§ 任务要求
请把下方讲解并行运算的文章中从“在对上两篇讨论中我们介绍了并”到“futVectorTables = db.run(MTable.getTables)”之间的内容（含首尾两处）一字不差地重新录入。

§ 给定文章
....
FunDA(16)- 示范:整合并行运算 - total parallelism solution

   在对上两篇讨论中我们介绍了并行运算的两种体现方式:并行构建数据源及并行运算用户自定义函数。我们分别对这两部分进行了示范。本篇我准备示范把这两种情况集成一体的并行运算模式。这次介绍的数据源并行构建方式也与前面描述的有所不同:在前面讨论里我们预知需要从三个独立流来并行构建数据源。但如果我们有一个不知长度的数据流,它的每个元素代表不同的数据流,应该如何处理。我们知道在AQMRPT表里有从1999年到2xxx年的空气质量测量数据,我们可以试着并行把按年份生成的数据流构建成一个数据源。直接使用上期示范中的铺垫代码包括NORMAQM表初始化和从STATES和COUNTIES里用名称搜索对应id的函数:

  val db = Database.forConfig("h2db")

  //drop original table schema
  val futVectorTables = db.run(MTable.getTables)

  val futDropTable = futVectorTables.flatMap{ tables => {
    val tableNames = tables.map(t => t.name.name)
    if (tableNames.contains(NORMAQMQuery.baseTableRow.tableName))
      db.run(NORMAQMQuery.schema.drop)
    else Future()
  }
  }.andThen {
    case Success(_) => println(s"Table ${NORMAQMQuery.baseTableRow.tableName} dropped successfully! ")
    case Failure(e) => println(s"Failed to drop Table ${NORMAQMQuery.baseTableRow.tableName}, it may not exist! Error: ${e.getMessage}")
  }
  Await.ready(futDropTable,Duration.Inf)

  //create new table to refine AQMRawTable
  val actionCreateTable = Models.NORMAQMQuery.schema.create
  val futCreateTable = db.run(actionCreateTable).andThen {
    case Success(_) => println("Table created successfully!")
    case Failure(e) => println(s"Table may exist already! Error: ${e.getMessage}")
  }
  //would carry on even fail to create table
  Await.ready(futCreateTable,Duration.Inf)


  //truncate data, only available in slick 3.2.1
  val futTruncateTable = futVectorTables.flatMap{ tables => {
    val tableNames = tables.map(t => t.name.name)
    if (tableNames.contains(NORMAQMQuery.baseTableRow.tableName))
      db.run(NORMAQMQuery.schema.truncate)
....
§ 所给资料

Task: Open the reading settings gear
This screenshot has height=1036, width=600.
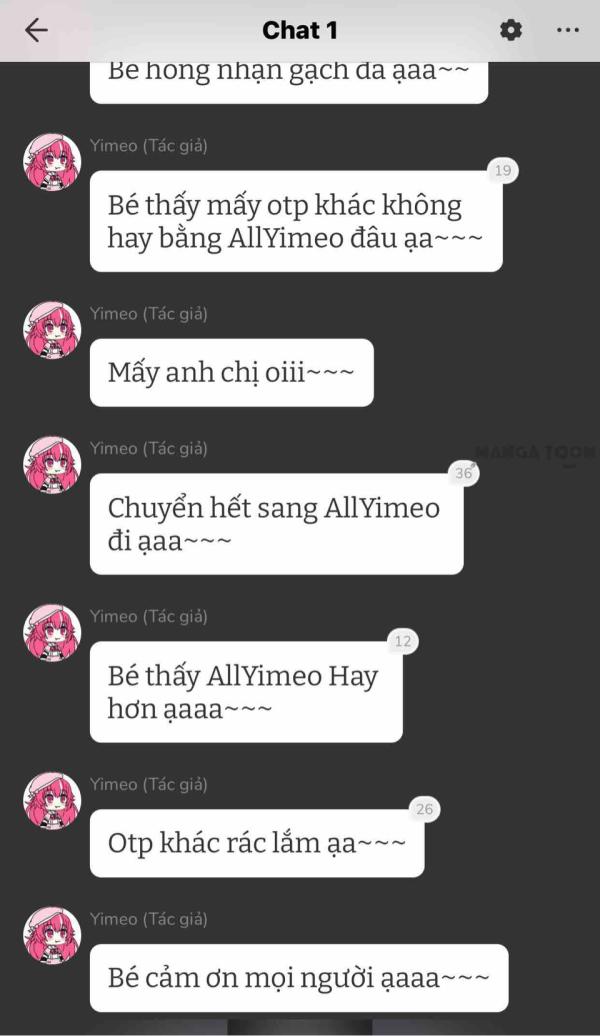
....
§ 最终答案
在对上两篇讨论中我们介绍了并行运算的两种体现方式:并行构建数据源及并行运算用户自定义函数。我们分别对这两部分进行了示范。本篇我准备示范把这两种情况集成一体的并行运算模式。这次介绍的数据源并行构建方式也与前面描述的有所不同:在前面讨论里我们预知需要从三个独立流来并行构建数据源。但如果我们有一个不知长度的数据流,它的每个元素代表不同的数据流,应该如何处理。我们知道在AQMRPT表里有从1999年到2xxx年的空气质量测量数据,我们可以试着并行把按年份生成的数据流构建成一个数据源。直接使用上期示范中的铺垫代码包括NORMAQM表初始化和从STATES和COUNTIES里用名称搜索对应id的函数:

  val db = Database.forConfig("h2db")

  //drop original table schema
  val futVectorTables = db.run(MTable.getTables)